● **What the exercise asks**:
Write out the items below without any change, from the line containing "The image size is (923, 787)." through the line containing "Action: click(x=1800, y=346)".

*** Data entries ***

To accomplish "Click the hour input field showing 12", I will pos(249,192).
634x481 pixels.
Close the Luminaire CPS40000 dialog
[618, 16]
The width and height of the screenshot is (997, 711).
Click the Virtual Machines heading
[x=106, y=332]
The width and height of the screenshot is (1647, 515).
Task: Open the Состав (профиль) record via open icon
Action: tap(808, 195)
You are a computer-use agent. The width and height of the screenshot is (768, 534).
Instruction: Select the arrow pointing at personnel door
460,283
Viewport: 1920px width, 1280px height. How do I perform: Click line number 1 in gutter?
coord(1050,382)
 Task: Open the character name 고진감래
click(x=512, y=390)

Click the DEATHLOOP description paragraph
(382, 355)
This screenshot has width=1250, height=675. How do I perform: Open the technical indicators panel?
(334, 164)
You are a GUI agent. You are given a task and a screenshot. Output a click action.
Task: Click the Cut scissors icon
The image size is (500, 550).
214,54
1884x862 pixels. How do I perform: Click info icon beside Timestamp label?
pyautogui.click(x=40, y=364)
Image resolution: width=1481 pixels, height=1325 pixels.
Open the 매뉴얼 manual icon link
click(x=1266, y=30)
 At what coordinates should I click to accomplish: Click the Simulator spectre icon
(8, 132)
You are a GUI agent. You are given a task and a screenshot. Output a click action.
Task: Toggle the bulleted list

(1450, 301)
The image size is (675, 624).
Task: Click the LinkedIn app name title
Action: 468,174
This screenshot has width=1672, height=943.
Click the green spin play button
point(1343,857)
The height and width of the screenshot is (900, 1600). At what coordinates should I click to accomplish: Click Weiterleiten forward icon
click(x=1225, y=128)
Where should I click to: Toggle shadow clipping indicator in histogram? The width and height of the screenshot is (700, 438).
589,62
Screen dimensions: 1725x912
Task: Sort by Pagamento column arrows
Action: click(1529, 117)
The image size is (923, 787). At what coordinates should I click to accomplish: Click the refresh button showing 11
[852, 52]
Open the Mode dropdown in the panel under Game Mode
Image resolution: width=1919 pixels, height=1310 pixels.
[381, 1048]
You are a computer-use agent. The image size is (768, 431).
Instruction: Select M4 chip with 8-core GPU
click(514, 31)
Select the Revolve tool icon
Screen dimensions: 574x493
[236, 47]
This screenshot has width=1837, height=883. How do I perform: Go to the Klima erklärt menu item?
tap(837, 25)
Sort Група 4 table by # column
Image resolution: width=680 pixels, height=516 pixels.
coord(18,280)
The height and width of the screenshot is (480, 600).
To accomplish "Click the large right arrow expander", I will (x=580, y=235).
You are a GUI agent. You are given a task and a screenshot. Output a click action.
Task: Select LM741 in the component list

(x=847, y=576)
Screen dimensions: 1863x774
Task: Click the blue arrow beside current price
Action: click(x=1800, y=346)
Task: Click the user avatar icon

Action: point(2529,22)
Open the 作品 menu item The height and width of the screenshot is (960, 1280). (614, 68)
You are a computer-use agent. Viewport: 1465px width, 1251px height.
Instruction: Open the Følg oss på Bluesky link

***

● **Correct answer**:
The image size is (923, 787). At what coordinates should I click to accomplish: Click the refresh button showing 11
[852, 52]
Open the Mode dropdown in the panel under Game Mode
Image resolution: width=1919 pixels, height=1310 pixels.
[381, 1048]
You are a computer-use agent. The image size is (768, 431).
Instruction: Select M4 chip with 8-core GPU
click(514, 31)
Select the Revolve tool icon
Screen dimensions: 574x493
[236, 47]
This screenshot has width=1837, height=883. How do I perform: Go to the Klima erklärt menu item?
tap(837, 25)
Sort Група 4 table by # column
Image resolution: width=680 pixels, height=516 pixels.
coord(18,280)
The height and width of the screenshot is (480, 600).
To accomplish "Click the large right arrow expander", I will (x=580, y=235).
You are a GUI agent. You are given a task and a screenshot. Output a click action.
Task: Select LM741 in the component list

(x=847, y=576)
Screen dimensions: 1863x774
Task: Click the blue arrow beside current price
Action: click(x=1800, y=346)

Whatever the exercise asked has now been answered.